私は彼を好きになっていた。 こんな中途半端な気持ちで終わるのなら、ちょっとぐらい「その後」を期待させて欲しかった。

彼は私にとって「オンラインから出てきた王子様」だった

私と彼の最初はマッチングアプリである。お互いの地元の中間の位置にあるショッピングモールでタピオカを飲む約束をしていた。
待ち合わせの時間より少し遅れて現れた生身の彼はプロフィールの画像の通り、鼻も高く、爽やかな黒の短髪、綺麗な横顔の耳朶には生意気なピアスが1つ。隣に並んだら、私と彼には20cmの身長差があり、それだけできゅんとなった。 これまで、アプリを通して何人かと会ってきたけれど、ここまで私の理想に芯を通してくるような人は彼が初めてだった。王子様。
そう、彼は私にとって初めての「オンラインから出てきた王子様」だった。

その日は楽しかった。人気のタピオカ屋さんに並んで遅れたお詫びとしてジュースを奢ってもらい、ゆっくり飲みながら話して、時間が少しあったので洋服屋さんをプラプラして、最後は私が乗る予定の地下鉄の入口まで送ってもらった。
電車に乗ってすぐにアプリで彼に今度はあそこに行こう、とメッセージを送っていた。彼が私と同じ県に仕事の為に引っ越してくる事になって、浮かれていた。私たちが会うのに1時間は絶対必要だけれど、そんな時間をかけて最終的なオチでワンナイトは最悪なケースだから、せめて4回デートしてから彼を好きになりたいな。
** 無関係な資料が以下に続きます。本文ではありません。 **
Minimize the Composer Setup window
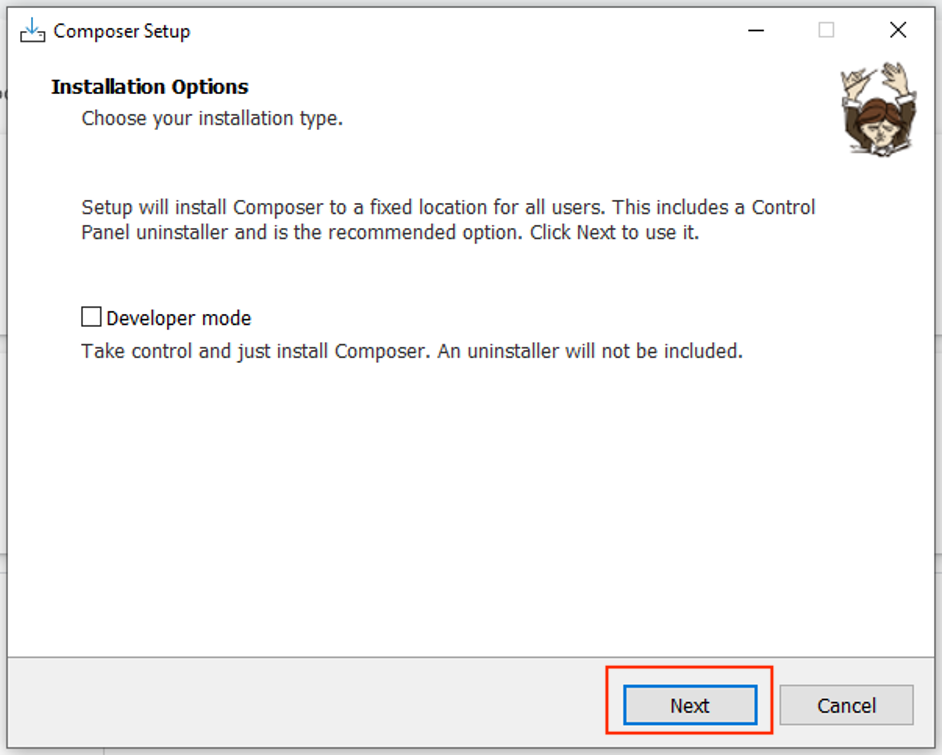The image size is (943, 756). [756, 30]
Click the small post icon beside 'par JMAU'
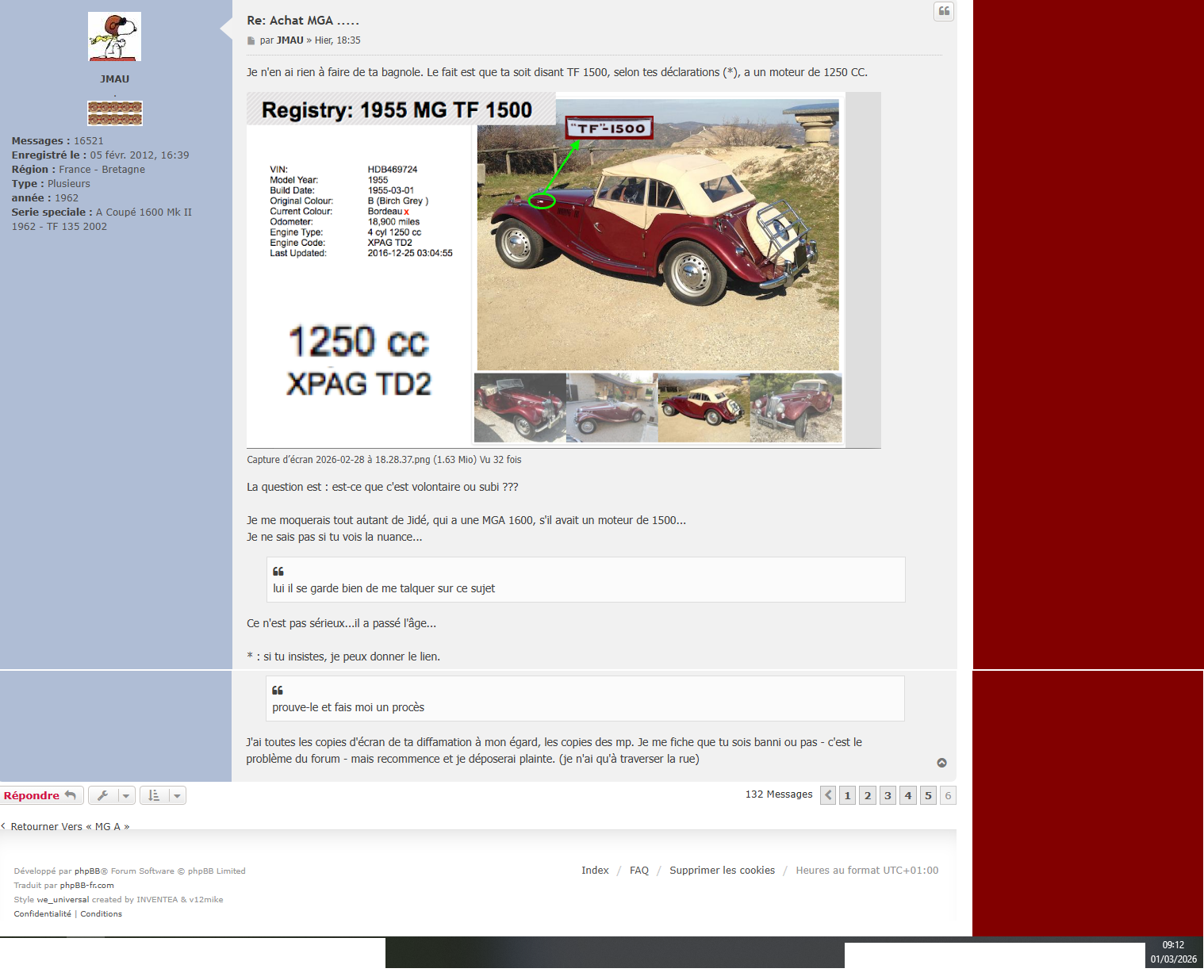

この時はそんなふうに考えていた。だけれど、3回目のデート後の彼からの突然のハグによって一気に考えは崩れ、同時に彼に対しての愛情と嫉妬に近い感情を覚えてしまった。

彼はひょっとして私を好きなんじゃないのか

彼が女を落とすために、自分を好きになってもらうためだけにハグをしていたのなら、恋愛に関して処女な私にとって効果は絶大だったと思う。
最初のハグは3回目の約束の帰り際、彼の車の車内にて。降りようとした時に強引に、けれどスマートに彼は私をぎゅっと抱きしめてきた。その時に彼がぽつんと呟いた「癒される」は今でも覚えている。
彼にとっての癒されるのは何に対してなのだろう。 私?ハグができる女の子なら誰でもいい? 本当はその場でふんわりと聞いても良かったのに、私は聞けなかった。いきなりのハグでびっくりしたのと、その時の雰囲気を壊したくなかったから。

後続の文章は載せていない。